Monday, January 30, 2017

Interest rate cap fails to trigger mortgage uptake, owning land

Sakina Hassanali of Hass Consult: Commercial banks are more cautious in lending. PHOTO | SALATON NJAU
Sakina Hassanali of Hass Consult: Commercial banks are more cautious in lending. PHOTO | SALATON NJAU 
By BRIAN NGUGI, bnjoroge@ke.nationmedia.com
In Summary
  • The asking price for land in Nairobi increased by a marginal 0.8 per cent in the fourth quarter of last year and 5.1 per cent year-on-year.
  • The rate marks the lowest growth rate for Nairobi’s property market in eight years and comes amidst a bank credit squeeze.
  • Analysts had argued the rate cap was likely to incentivise potential home buyers who have been locked out of the mortgage market.

The recent capping of interest rates has failed to trigger an uptake of mortgages and ownership of land, real estate firm Hass Consult’s survey shows.
Hass Consult research and marketing manager Sakina Hassanali said the asking price for land in Nairobi increased by a marginal 0.8 per cent in the fourth quarter of last year and 5.1 per cent year-on-year.
On the other hand property prices in Nairobi suburbs increased by a marginal 0.1 per cent in the same period and posted a 7.6 per cent return over the year.
The rate marks the lowest growth rate for Nairobi’s property market in eight years and comes amidst a bank credit squeeze.
“The subdued performance can be attributed to the slow growth in credit as a result of the interest rate cap law which has failed to live up to market expectations,” said Ms Hassanali when the firm released its 2016 quarter four and annual Hass property index and Nairobi land price index.
The index includes quarterly changes in asking and letting prices in Nairobi’s 18 suburbs and 14 satellite towns.
“In the last quarter, the market was optimistic that the interest rate cap law would result in advancing more affordable credit that was expected to increase loan uptake and spur the property market. Unfortunately, this has not been witnessed as commercial banks are more cautious in lending,” added Ms Hassanali.

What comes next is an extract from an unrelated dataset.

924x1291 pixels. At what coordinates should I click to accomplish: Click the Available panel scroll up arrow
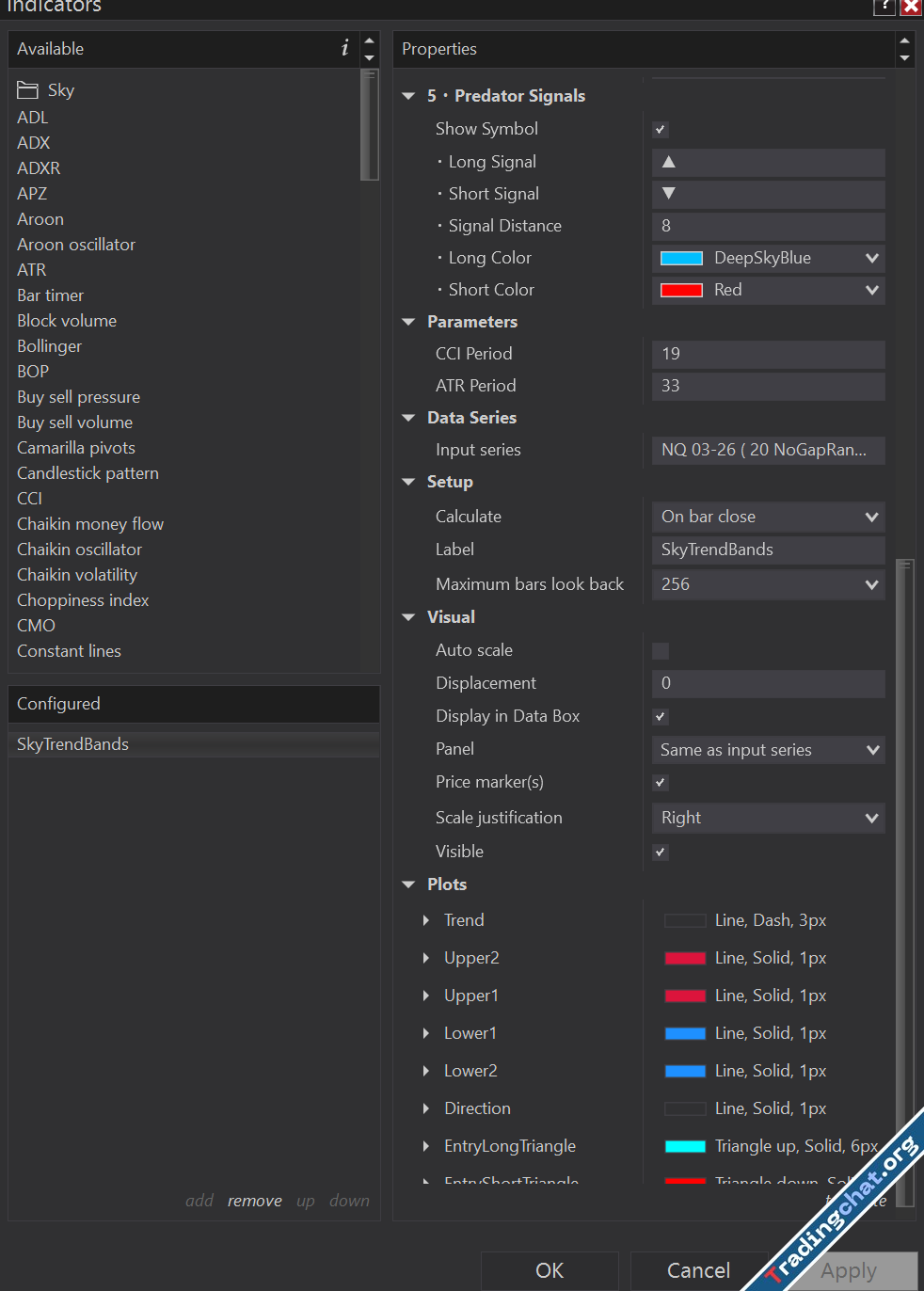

The Banking (Amendment) Act 2016, which came into force on September 14, sets the maximum lending rate at four percentage points above the Central Bank Rate (CBR).
The law also sets the minimum returns payable by banks on customer deposits at 70 per cent of the CBR.

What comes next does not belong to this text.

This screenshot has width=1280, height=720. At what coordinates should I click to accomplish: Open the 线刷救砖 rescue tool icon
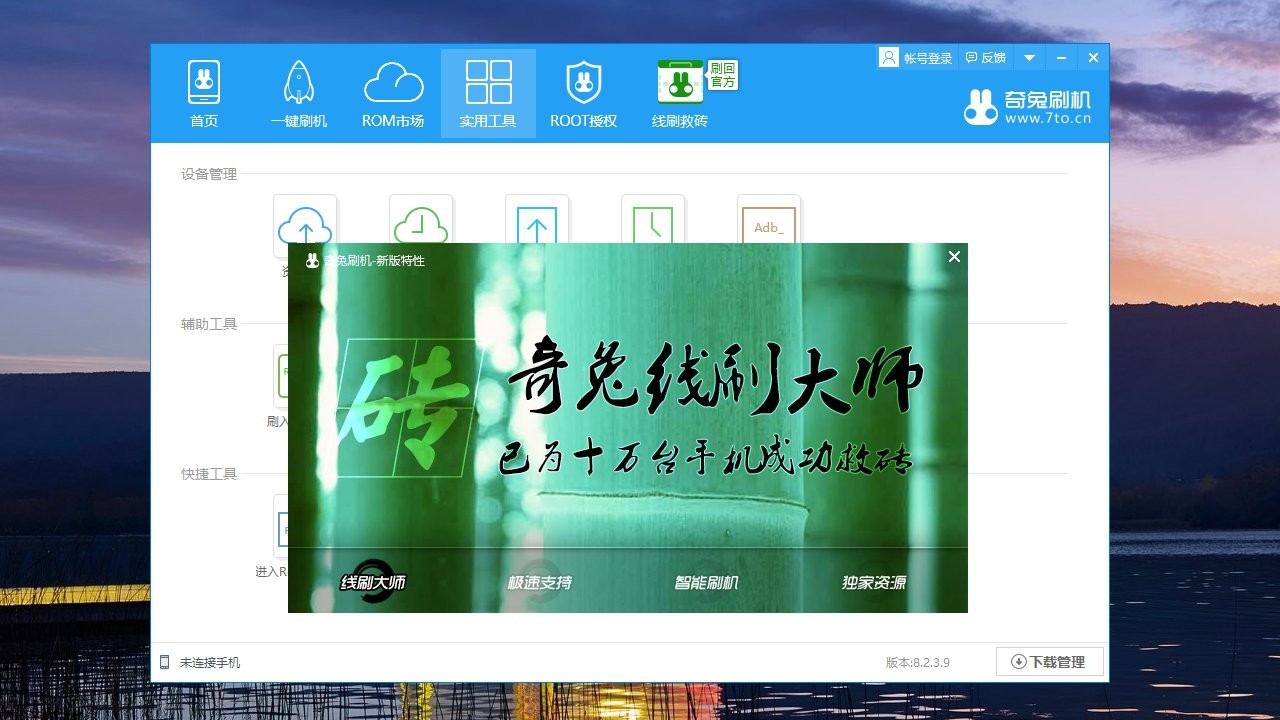(679, 82)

The CBR is currently set at 10 per cent, meaning that banks are barred from charging interest on loans above 14 per cent.
Financial institutions offered mortgages at between 12 and 21.4 per cent before the rate caps. The public had been sold the low rates as good news for Kenyans dreaming of owning homes.
Analysts had argued the rates were likely to incentivise potential home buyers who have been locked out of the mortgage market.
“Accessibility and affordability of mortgages will become a reality now. More people have been netted into the basket of being able to borrow or take up a mortgage in the banking sector. This is a big development for the housing and construction industry,” Britam Asset Managers chief investment officer Elizabeth Irungu said.